How do I alter what I currently have so that it applies to every row within the dataframe? The string isn't always a consistent length... Sometimes there are many more pairs than others.
Sample dataframe:
df <- data.frame(
col = c(
"[{guid abc123-def456-bf1239435ahfs} {id <nil>} {start_timestamp 1688573993888} {end_timestamp <nil>} {active true}]",
"[{guid xyz987-pqr654-lmno0987zxywu} {id <nil>} {start_timestamp 1688574000000} {active false}]"
),
stringsAsFactors = FALSE
)
What I have tried so far:
# Extract key-value pairs from the string
pairs <- str_match_all(df$col, "\\{(.*?)\\s(.*?)\\}")[[1]]
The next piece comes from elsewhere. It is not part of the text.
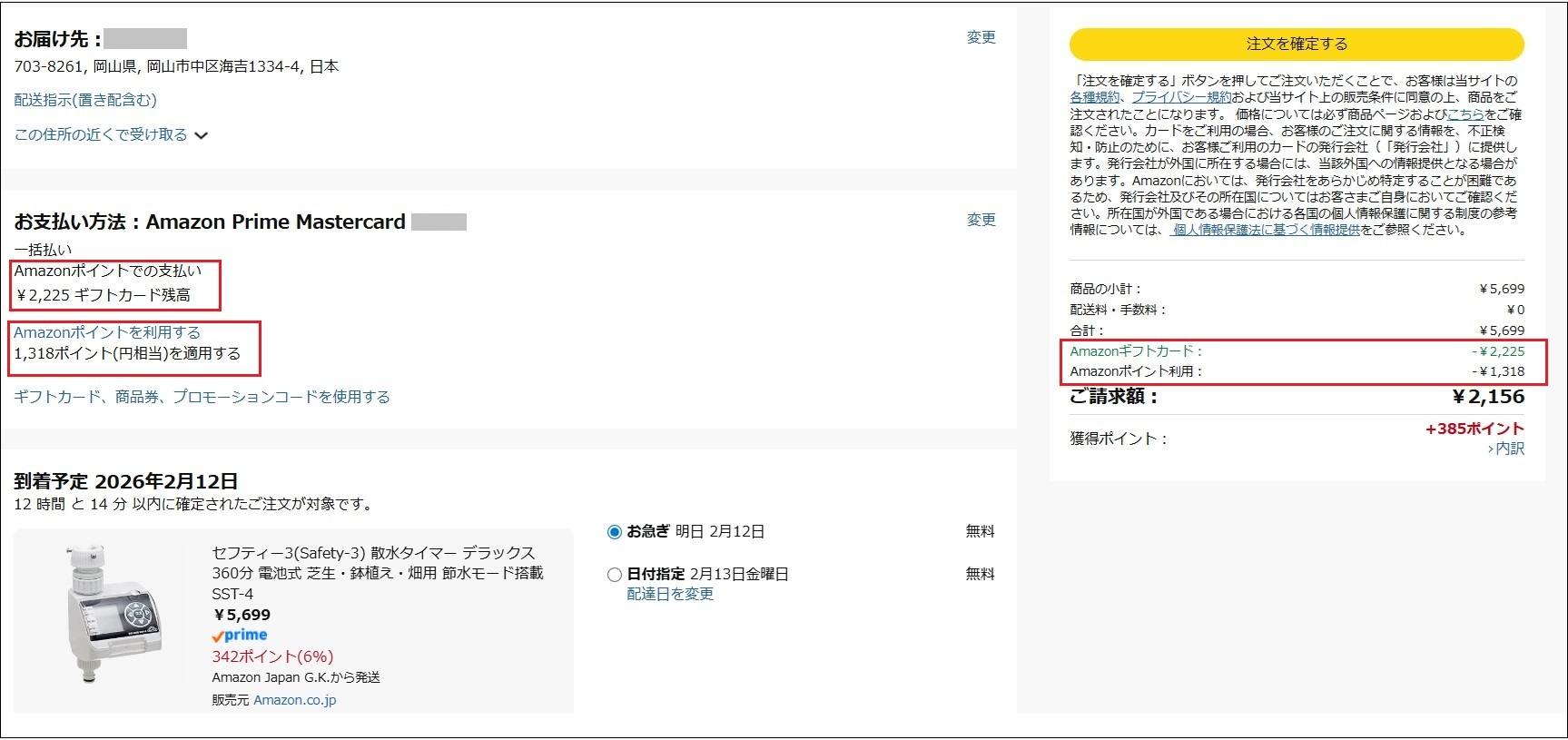Click the Amazon.co.jp seller link
Image resolution: width=1568 pixels, height=740 pixels.
point(294,700)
# Convert the key-value pairs to a data frame
new_df <- as.data.frame(pairs[, -1], stringsAsFactors = FALSE)
wide_df <- pivot_wider(new_df, names_from = V1, values_from = V2)
You can use a bit of string parsing using strsplit
. This keeps the output from each row in its own list element which you can lapply
into a single-row data frame. Once you have all your single-row data frames you can bind them into a single data frame with the same number of rows as the original.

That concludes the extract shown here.